The adjustment is the result of an increase in an expected non-cash charge in the company’s natural gas marketing business. Quarter-end charges will also include the previously disclosed impairments in the communications business and severance expenses.
A portion of the expected natural gas marketing charge was included in Dynegy’s June 24, 2002 estimate for the second quarter charge. The company has since determined, through a balance sheet review and reconciliation process started early in 2002, that the natural gas marketing charge will be approximately $125 million. This amount is included in the expected $500 million second quarter charge.
Management believes the charge is largely associated with the process of reconciling accrued to actual results in its natural gas marketing business and that it accumulated over a number of years.
Accrual accounting for natural gas marketing involves the estimation of gas volumes bought, sold, transported and stored, as well as the subsequent reconciliation from estimated to actual volumes.
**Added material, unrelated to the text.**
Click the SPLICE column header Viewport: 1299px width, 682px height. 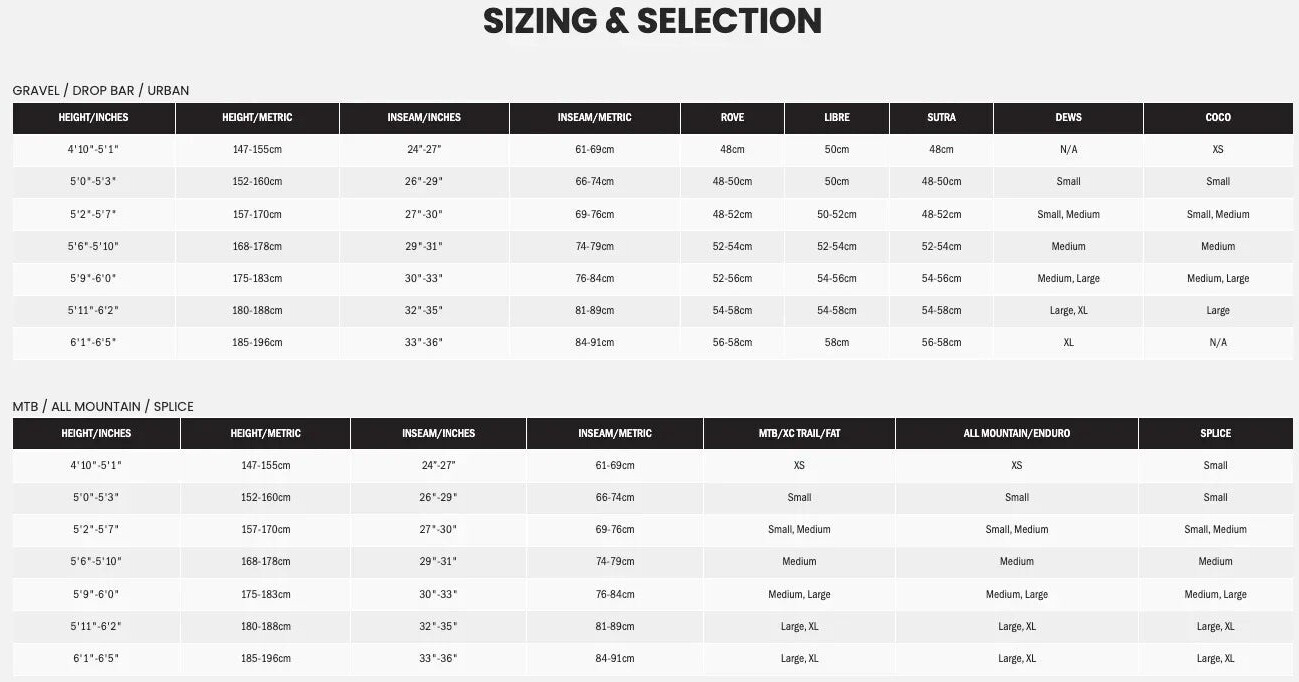[1215, 434]
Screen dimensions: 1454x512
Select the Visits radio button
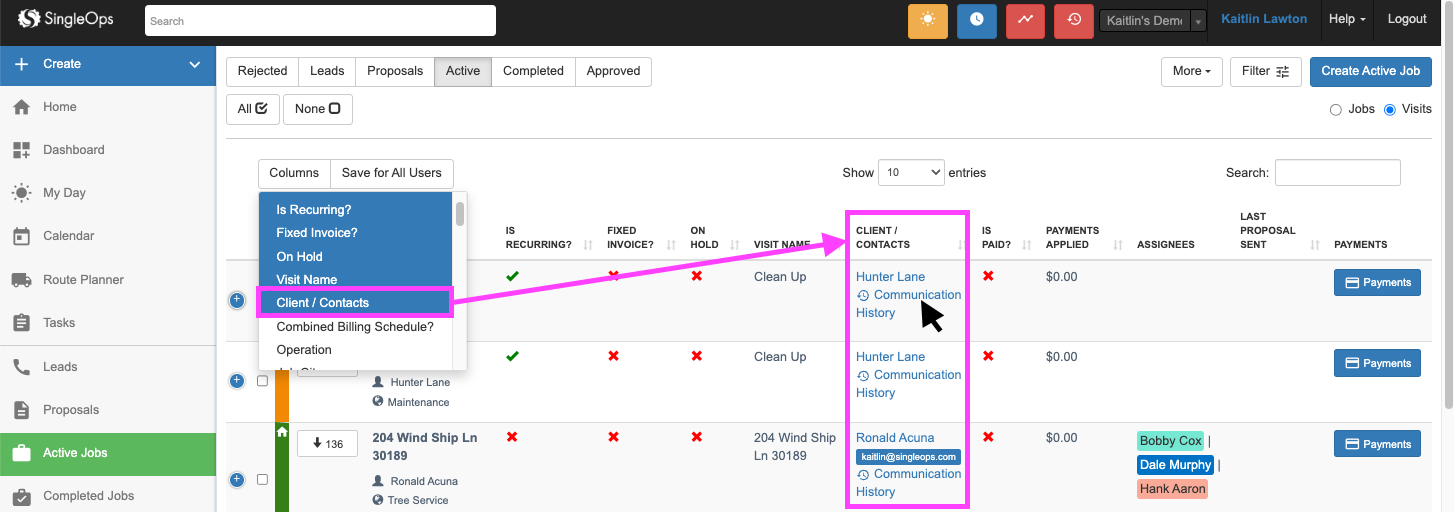pyautogui.click(x=1390, y=110)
During the past three years, Dynegy bought and sold more than 8 trillion cubic feet of gas and processed more than one million transactions through its natural gas marketing business. Management also believes that the company’s current systems and procedures have eliminated the reconciliation issues that led to the charge prior to 2002.
“In early 2002 management embarked on a balance sheet review and reconciliation process to ensure the integrity and accuracy of our financial reporting,” said Dan Dienstbier, interim chief executive officer of Dynegy Inc. “Our internal review process revealed that as our company grew and we adjusted and combined accounting systems there were inconsistencies in the reconciliation of and accounting for our natural gas marketing transactions.
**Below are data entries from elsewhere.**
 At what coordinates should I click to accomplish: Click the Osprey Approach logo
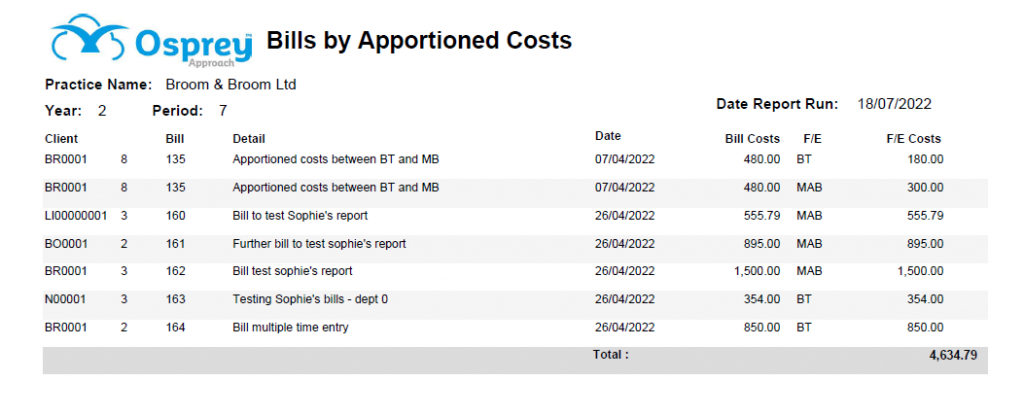pyautogui.click(x=151, y=42)
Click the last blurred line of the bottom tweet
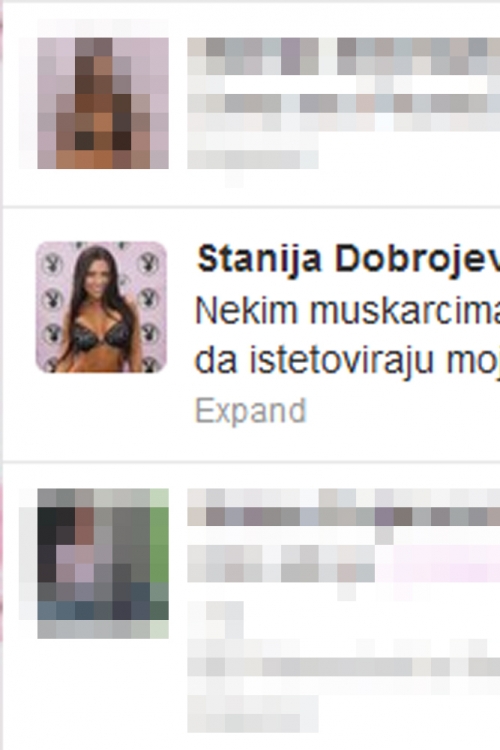This screenshot has height=750, width=500. click(x=253, y=713)
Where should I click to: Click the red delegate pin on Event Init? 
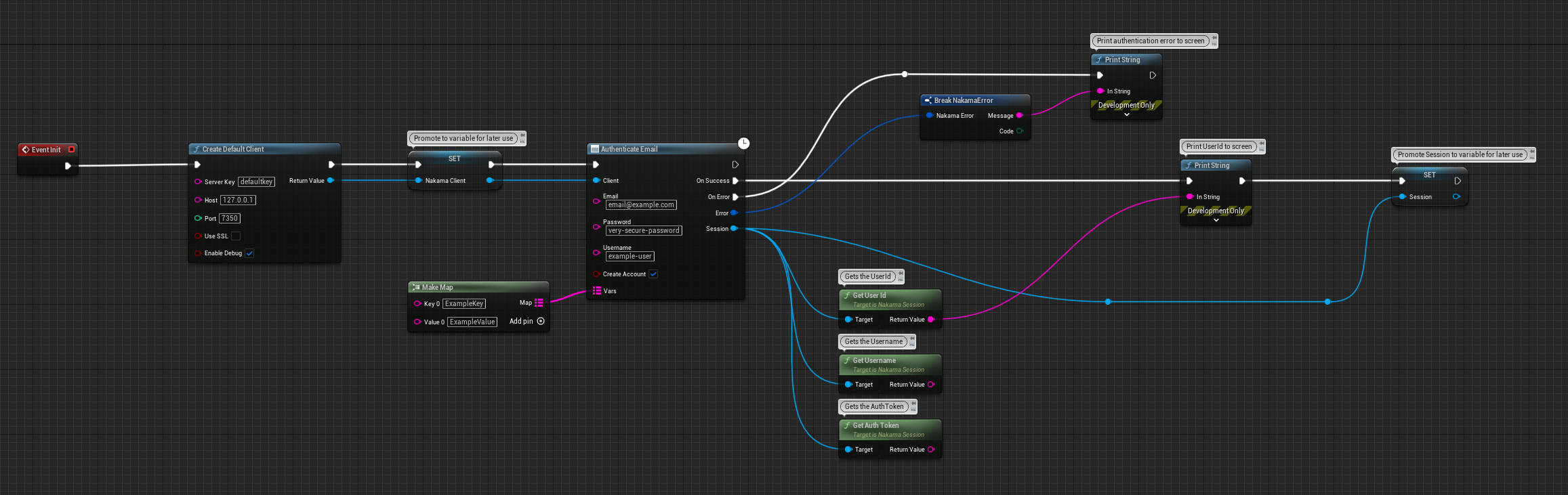pyautogui.click(x=71, y=150)
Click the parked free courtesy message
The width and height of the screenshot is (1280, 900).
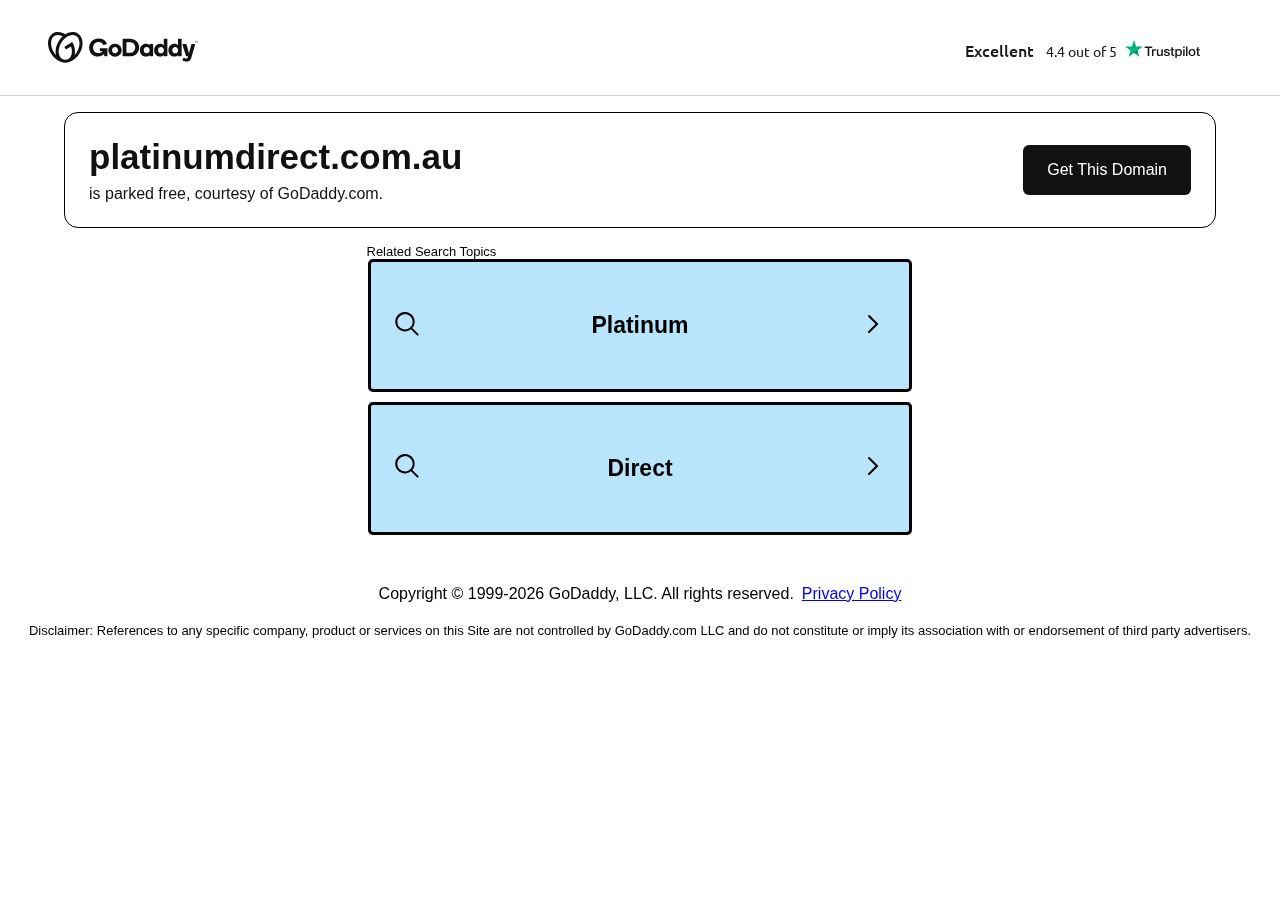point(236,194)
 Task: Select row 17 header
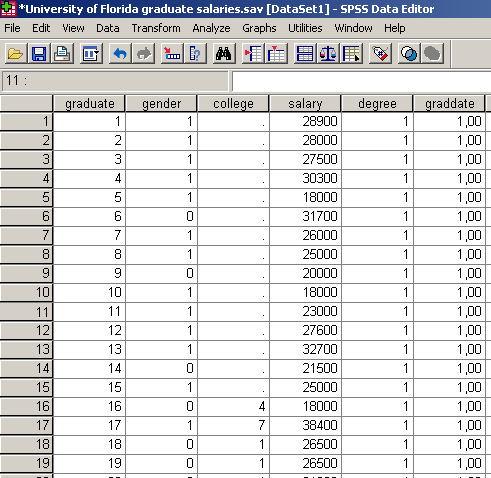pyautogui.click(x=26, y=425)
“We initiated the review process, identified the natural gas marketing charge and reported it promptly,” Dienstbier added.
Dynegy will record the natural gas marketing charge at the end of the second quarter and, if necessary, correct prior period financial statements based on its continuing review process to determine the periods affected. The company has requested that its independent auditor, PricewaterhouseCoopers, re-audit its financial statements for 1999 and 2000. PricewaterhouseCoopers is already conducting a re-audit of Dynegy’s 2001 financial statements. Dynegy estimates that it will take the remainder of the year to complete the three-year re-audit. PricewaterhouseCoopers will conduct an interim review of Dynegy’s quarterly financial statements for 2002 once the re-audit has been completed.
Dynegy expects the criteria for and interpretation of hedge accounting under the Statement of Financial Accounting Standards No. 133 (FAS 133) to be one of the issues addressed in the re-audits. FAS 133 governs whether derivative transactions should be accounted for on the basis of accrual or mark-to-market accounting.
During the five-quarter period ended March 31, 2002, Dynegy accounted for certain derivative transactions as hedges of its generation facilities. The company received in cash and recognized operating margin of approximately $80 million in such hedge transactions on an accrual basis over the five quarters.
If Dynegy’s accounting treatment relating to FAS 133 were to change as a result of the re-audit, the income recognized over the five quarters may be re-allocated within the period. Cash flow for the five-quarter period would remain unaffected by a change in the timing of income statement recognition, if any.
Financial Position Update
The company said that it has maintained adequate liquidity to meet its current obligations and commitments. Dynegy’s liquidity has ranged between $900 million and more than $1 billion since the end of May.
Dynegy also announced that recently it completed a $200 million interim financing. The loan, which matures in six months, is secured by interests in the Renaissance and Rolling Hills merchant power generation facilities. West LB acted as the sole manager and agent for the transaction.
Dynegy Holdings Inc. has $200 million in senior notes and Illinois Power has $96 million in mortgage bonds that mature recently. After taking into account the $200 million interim financing and payment of these maturities, Dynegy’s liquidity still remains above $900 million.
The company said its $2 billion capital plan is proceeding as scheduled. As previously announced, Dynegy has already enhanced its liquidity by permanently removing $301 million in ratings triggers, securing a $250 million advance on asset sale proceeds and completing a new credit facility for its West Coast Power joint venture that replaced approximately $100 million in letters of credit previously posted by the company.
Second Quarter Results
Dynegy will simulcast its second quarter 2002 earnings conference call live via the Internet on Tuesday, July 30 at 10:00 a.m. ET, 9:00 a.m. CT. The web cast can be accessed via www.dynegy.com (click on “News and Financials”). Management expects to report cash flow from operations of $375 to $400 million for the first six months of 2002.
About Dynegy Inc.
Dynegy Inc. is a global energy merchant. Through its owned and contractually controlled network of physical assets and its marketing, logistics and risk management capabilities, Dynegy provides solutions to customers in North America, the United Kingdom and continental Europe.